My dear daughter is taking piano lessons as I have mentioned before, and is doing quite well. When she first started I never had to remind her to practice. Every time she walked by the piano she would play a song or two, run through her scales and then hop on to the next thing to occupy her time.
As time has worn on though, the days can tick by without a spontaneous note being struck. If I remind her, she willingly sits and plays for 20 minutes or so, but it needs to be mentioned to her. If I don't bring it up, she doesn't play....and so here we were today.

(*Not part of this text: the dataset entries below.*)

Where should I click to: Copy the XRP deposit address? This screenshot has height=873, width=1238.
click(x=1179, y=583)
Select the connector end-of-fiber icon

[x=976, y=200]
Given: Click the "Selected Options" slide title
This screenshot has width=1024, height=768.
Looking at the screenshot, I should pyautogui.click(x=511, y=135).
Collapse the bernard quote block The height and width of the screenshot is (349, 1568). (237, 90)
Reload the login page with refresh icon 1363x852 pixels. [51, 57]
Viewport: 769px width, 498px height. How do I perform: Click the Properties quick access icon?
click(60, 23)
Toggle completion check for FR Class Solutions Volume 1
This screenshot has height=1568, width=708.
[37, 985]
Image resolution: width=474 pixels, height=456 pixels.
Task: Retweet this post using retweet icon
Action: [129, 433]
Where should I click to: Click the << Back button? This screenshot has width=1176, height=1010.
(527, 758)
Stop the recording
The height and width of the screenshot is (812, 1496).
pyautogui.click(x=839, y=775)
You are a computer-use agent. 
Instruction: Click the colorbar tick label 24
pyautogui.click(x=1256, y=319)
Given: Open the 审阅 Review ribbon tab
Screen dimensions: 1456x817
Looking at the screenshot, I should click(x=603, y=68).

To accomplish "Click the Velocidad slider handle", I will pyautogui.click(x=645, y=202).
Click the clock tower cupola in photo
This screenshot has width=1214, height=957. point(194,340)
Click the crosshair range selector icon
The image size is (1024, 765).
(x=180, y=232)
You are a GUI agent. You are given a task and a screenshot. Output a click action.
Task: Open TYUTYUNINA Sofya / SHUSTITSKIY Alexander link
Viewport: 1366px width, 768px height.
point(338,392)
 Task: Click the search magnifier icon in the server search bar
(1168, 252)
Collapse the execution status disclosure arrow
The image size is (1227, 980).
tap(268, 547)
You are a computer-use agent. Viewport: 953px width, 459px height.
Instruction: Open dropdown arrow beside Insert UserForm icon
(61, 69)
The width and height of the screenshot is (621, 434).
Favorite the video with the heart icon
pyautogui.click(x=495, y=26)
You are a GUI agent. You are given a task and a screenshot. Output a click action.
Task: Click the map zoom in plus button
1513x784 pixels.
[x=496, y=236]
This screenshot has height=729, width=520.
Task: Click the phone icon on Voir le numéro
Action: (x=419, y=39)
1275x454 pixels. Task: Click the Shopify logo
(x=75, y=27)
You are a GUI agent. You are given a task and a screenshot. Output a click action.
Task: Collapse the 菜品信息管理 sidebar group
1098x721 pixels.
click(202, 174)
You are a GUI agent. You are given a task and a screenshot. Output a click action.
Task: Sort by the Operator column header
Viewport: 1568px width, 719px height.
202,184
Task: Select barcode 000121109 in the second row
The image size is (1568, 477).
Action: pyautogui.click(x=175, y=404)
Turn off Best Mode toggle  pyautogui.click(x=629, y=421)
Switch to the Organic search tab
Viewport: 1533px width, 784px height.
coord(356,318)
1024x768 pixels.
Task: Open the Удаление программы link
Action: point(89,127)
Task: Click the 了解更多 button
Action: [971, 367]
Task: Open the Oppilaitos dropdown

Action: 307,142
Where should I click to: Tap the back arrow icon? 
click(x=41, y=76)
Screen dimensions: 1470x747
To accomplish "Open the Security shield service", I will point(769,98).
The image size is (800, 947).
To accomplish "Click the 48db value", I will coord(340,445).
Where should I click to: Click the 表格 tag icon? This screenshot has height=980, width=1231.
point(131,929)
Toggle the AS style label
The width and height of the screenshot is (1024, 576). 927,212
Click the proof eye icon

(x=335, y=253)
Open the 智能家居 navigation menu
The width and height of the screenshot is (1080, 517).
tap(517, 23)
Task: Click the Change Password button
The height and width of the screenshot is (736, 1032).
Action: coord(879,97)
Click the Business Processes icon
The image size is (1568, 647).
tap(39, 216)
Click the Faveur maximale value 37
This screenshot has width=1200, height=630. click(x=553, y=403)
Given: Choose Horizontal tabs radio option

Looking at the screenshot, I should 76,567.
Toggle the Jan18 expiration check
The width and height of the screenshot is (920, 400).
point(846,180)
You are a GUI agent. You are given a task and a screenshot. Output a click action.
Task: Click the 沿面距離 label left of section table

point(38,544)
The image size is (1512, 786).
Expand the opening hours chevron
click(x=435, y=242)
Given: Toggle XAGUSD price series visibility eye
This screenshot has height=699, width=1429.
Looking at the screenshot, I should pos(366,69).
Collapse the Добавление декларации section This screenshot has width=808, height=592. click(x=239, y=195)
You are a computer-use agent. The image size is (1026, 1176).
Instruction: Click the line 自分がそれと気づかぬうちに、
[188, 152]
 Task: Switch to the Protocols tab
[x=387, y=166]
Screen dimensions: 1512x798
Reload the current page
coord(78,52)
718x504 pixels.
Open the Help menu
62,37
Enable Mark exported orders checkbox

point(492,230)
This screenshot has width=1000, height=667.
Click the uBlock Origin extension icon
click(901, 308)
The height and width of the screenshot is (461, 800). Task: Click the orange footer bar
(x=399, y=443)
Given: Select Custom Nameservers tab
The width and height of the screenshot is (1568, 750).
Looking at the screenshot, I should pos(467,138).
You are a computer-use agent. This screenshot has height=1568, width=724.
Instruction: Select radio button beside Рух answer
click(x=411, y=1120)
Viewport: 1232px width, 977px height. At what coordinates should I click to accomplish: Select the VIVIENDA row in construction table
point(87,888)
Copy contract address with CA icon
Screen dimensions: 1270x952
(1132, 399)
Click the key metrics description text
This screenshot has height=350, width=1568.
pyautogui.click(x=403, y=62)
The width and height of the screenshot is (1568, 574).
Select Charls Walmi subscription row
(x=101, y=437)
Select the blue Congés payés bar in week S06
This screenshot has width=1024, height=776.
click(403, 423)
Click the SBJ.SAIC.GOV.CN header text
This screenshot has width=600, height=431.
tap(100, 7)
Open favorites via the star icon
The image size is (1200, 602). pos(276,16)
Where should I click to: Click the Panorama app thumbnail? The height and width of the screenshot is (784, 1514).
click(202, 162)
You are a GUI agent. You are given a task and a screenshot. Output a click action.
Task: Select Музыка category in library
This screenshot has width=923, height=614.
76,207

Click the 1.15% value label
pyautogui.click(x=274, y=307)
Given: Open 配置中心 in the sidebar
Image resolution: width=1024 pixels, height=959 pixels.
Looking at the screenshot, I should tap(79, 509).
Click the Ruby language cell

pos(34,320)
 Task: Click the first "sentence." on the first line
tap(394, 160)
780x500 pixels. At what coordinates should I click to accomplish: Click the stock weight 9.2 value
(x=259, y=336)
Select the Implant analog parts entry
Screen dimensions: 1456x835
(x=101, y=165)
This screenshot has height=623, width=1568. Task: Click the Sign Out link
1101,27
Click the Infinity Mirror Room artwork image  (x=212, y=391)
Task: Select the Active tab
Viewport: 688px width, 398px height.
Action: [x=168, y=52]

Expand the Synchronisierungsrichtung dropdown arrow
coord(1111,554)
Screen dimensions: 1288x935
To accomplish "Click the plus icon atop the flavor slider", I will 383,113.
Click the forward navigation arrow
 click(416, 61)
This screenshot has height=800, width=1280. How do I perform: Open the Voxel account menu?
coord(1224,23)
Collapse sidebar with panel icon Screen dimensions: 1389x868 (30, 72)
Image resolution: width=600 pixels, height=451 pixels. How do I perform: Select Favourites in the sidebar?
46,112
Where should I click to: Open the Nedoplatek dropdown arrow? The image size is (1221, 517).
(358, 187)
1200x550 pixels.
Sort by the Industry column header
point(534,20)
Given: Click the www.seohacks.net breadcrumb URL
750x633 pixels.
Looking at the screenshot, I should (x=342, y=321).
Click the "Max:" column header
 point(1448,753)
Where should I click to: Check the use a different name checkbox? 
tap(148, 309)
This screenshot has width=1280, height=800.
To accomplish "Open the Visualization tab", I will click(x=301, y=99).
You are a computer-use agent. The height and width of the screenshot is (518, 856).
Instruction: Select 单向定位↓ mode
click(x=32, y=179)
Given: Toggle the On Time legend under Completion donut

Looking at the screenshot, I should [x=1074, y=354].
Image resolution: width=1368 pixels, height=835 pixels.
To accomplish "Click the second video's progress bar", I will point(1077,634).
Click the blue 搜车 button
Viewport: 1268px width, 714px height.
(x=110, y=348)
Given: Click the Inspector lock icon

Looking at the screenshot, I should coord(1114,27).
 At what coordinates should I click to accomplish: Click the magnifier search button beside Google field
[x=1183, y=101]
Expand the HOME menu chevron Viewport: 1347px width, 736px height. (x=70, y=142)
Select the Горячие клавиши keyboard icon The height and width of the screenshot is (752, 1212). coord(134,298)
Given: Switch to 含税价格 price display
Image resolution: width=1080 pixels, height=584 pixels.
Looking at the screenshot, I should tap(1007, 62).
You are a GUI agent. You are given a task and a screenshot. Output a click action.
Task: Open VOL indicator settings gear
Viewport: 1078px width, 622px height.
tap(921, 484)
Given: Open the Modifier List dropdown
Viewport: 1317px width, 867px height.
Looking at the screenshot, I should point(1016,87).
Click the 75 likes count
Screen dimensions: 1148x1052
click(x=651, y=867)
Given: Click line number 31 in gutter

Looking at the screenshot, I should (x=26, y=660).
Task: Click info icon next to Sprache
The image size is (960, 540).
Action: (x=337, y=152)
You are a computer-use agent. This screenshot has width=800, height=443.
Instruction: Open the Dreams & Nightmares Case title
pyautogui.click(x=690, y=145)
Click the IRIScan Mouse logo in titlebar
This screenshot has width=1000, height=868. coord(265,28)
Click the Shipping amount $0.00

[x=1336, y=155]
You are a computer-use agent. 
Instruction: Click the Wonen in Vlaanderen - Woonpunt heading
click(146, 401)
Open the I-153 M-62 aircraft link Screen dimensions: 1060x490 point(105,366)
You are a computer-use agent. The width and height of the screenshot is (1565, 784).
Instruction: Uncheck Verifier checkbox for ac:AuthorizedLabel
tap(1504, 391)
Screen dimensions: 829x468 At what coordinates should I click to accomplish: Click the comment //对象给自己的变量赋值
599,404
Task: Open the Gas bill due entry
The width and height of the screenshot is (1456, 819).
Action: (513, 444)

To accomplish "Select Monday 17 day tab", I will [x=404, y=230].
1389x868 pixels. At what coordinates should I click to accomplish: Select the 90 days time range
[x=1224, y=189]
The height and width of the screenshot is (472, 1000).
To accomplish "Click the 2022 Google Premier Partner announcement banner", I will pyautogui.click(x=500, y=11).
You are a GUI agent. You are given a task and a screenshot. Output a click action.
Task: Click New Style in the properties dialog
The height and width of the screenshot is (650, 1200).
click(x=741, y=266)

Realizing a lesson was coming up and no practicing had been happening for sometime, she sat and began to play. It didn't come as easily as it sometimes does, and so she was frustrated. I tried to help her along and remind her of what she knew how to do. I reminded her that as the novelty of taking lessons wore off the hard work of practicing would catch up with her. And with a sigh, and a tear on her cheek she said this deep insight:
I wish I could learn it without having to actually learn it.
Ah Lord, how many lessons do I wish you would teach me without me actually having to do the learning bit.
I want you to teach me patience, without making me wait; teach me humility, without making me look foolish; teach me contentment, without denying me the things I want; teach me sacrificial love, without actually costing me anything.
But you don't work that way. So let me be a willing student as you are the perfect, patient tutor.